> [The problem]: Reproduce the part of the material that opens with the line containing "Click the back arrow to return to library" and closes at the end of the material, switching "Status" to "Priority" and leaving everything else unchanged.

> [Extracted data]:
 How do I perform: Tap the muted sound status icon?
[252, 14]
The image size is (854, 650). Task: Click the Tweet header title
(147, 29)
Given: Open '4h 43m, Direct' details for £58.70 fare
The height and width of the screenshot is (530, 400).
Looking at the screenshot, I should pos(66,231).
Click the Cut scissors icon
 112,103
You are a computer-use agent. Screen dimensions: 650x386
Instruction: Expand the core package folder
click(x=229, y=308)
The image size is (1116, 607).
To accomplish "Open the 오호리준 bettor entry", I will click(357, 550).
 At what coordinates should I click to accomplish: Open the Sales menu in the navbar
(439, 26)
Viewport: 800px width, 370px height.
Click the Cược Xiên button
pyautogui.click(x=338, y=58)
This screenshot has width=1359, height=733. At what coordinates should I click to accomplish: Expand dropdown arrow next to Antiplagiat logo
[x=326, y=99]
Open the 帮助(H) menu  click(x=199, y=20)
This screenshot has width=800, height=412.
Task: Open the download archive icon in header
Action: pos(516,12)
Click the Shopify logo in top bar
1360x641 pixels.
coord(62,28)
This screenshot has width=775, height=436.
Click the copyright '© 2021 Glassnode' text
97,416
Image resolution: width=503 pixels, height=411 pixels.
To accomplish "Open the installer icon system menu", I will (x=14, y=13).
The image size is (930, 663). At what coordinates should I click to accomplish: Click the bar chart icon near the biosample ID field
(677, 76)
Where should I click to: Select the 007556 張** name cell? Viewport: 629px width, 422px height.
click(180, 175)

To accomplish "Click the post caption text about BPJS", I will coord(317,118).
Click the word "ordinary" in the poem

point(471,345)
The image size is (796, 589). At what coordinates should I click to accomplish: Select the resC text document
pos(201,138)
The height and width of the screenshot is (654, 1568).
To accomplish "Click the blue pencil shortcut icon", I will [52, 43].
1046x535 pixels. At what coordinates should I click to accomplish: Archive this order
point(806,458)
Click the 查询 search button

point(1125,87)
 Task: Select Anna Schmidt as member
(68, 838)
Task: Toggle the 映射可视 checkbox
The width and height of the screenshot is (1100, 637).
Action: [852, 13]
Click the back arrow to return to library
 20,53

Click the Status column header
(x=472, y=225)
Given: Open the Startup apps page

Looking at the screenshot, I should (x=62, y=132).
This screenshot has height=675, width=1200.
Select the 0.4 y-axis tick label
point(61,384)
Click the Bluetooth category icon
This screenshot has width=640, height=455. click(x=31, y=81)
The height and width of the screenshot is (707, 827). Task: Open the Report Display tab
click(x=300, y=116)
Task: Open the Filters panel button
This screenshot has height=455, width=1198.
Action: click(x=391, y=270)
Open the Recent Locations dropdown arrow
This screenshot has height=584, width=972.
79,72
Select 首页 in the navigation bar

> [Task response]:
Click the back arrow to return to library
 20,53

Click the Priority column header
(x=472, y=225)
Given: Open the Startup apps page

Looking at the screenshot, I should (x=62, y=132).
This screenshot has height=675, width=1200.
Select the 0.4 y-axis tick label
point(61,384)
Click the Bluetooth category icon
This screenshot has width=640, height=455. click(x=31, y=81)
The height and width of the screenshot is (707, 827). Task: Open the Report Display tab
click(x=300, y=116)
Task: Open the Filters panel button
This screenshot has height=455, width=1198.
Action: click(x=391, y=270)
Open the Recent Locations dropdown arrow
This screenshot has height=584, width=972.
79,72
Select 首页 in the navigation bar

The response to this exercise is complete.